Well, it was so realistic. I woke up and I felt like my dream was true. Anyway this was it.

I was at school doing a physical PE lesson then this girl was surprised looking at me. I was like "what" ****blurry point**** but somehow I'm like didn't you know I had wings, and I pulled out my wings through the slits in my shirt I made specially so I could just put them out when I wanted to. It turned out that no one knew I had wings, even the guys in the changing rooms didn't know and i was like "oh I forgot to tell you".

Anyway the dream went on with me doing normal stuff for a school day, get home and go to sleep (yes going to sleep in a dream) and anyway I woke up (in the real world this time) and I lay in bed thinking about the "day before" (the one with wings). I got up and went into my bathroom for a **** and to stretch out my wings.
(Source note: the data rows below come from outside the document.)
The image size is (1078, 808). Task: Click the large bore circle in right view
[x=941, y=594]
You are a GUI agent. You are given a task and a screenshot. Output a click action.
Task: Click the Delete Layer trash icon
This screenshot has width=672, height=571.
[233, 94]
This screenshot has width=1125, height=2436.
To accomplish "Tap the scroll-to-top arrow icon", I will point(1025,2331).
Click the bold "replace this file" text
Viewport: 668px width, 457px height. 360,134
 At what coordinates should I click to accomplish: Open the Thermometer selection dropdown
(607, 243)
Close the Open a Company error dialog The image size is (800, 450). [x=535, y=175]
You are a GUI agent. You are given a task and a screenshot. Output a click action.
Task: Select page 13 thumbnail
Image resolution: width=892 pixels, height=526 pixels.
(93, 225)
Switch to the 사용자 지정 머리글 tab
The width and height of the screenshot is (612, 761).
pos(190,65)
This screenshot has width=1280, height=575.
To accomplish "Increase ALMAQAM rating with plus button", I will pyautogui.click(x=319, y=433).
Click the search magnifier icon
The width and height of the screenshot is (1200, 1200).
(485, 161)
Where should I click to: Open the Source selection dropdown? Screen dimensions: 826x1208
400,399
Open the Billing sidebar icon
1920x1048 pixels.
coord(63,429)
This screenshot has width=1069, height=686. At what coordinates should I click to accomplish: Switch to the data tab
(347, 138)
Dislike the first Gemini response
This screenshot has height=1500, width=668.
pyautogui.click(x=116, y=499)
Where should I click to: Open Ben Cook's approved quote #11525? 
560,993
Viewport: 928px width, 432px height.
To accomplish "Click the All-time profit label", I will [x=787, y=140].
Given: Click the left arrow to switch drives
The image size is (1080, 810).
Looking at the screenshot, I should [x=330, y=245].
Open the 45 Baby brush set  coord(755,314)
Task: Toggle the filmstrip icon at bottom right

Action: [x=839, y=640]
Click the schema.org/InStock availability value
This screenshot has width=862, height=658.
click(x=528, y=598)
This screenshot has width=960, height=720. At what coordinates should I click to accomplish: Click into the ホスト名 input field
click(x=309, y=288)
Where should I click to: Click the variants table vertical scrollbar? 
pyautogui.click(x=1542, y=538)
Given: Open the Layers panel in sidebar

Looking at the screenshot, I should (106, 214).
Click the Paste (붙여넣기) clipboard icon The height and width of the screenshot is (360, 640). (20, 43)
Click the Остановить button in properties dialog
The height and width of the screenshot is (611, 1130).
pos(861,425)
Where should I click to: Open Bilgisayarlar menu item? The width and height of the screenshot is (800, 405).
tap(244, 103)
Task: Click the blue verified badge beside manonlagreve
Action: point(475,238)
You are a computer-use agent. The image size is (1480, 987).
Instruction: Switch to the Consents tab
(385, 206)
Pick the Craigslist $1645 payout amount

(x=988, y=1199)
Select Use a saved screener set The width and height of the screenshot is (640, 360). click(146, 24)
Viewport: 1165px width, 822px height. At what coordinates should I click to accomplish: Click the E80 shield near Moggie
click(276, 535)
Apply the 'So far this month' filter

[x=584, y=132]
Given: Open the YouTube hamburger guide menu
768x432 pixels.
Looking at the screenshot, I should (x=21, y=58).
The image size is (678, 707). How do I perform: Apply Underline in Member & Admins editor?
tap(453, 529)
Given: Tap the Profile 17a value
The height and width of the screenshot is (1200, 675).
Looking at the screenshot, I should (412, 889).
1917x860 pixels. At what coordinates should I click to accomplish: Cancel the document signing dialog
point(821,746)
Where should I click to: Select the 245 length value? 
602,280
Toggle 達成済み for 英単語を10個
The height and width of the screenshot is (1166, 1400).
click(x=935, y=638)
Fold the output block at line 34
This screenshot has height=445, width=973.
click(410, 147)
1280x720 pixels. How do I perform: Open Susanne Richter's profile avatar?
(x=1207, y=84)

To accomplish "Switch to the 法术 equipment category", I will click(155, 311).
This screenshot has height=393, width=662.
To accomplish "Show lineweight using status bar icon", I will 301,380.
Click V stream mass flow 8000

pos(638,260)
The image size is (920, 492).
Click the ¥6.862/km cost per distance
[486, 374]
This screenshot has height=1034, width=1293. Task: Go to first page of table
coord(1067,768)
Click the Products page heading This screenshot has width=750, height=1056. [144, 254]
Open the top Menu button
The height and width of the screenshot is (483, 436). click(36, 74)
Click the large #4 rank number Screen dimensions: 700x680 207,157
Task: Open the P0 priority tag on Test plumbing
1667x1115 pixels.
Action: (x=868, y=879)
When I took off my shirt though (to stretch my wings) I was like " they're gone".

I was so sad when I realized it was a dream because my dream was so "real" that I could still feel the muscles and it felt like I could move them (even as I write this I can still "move" them) I am really sad today because it would be like waking up with no arms and realizing that having arms was a dream. 

That's all I have to say, just thought I'd share my dream. K cya.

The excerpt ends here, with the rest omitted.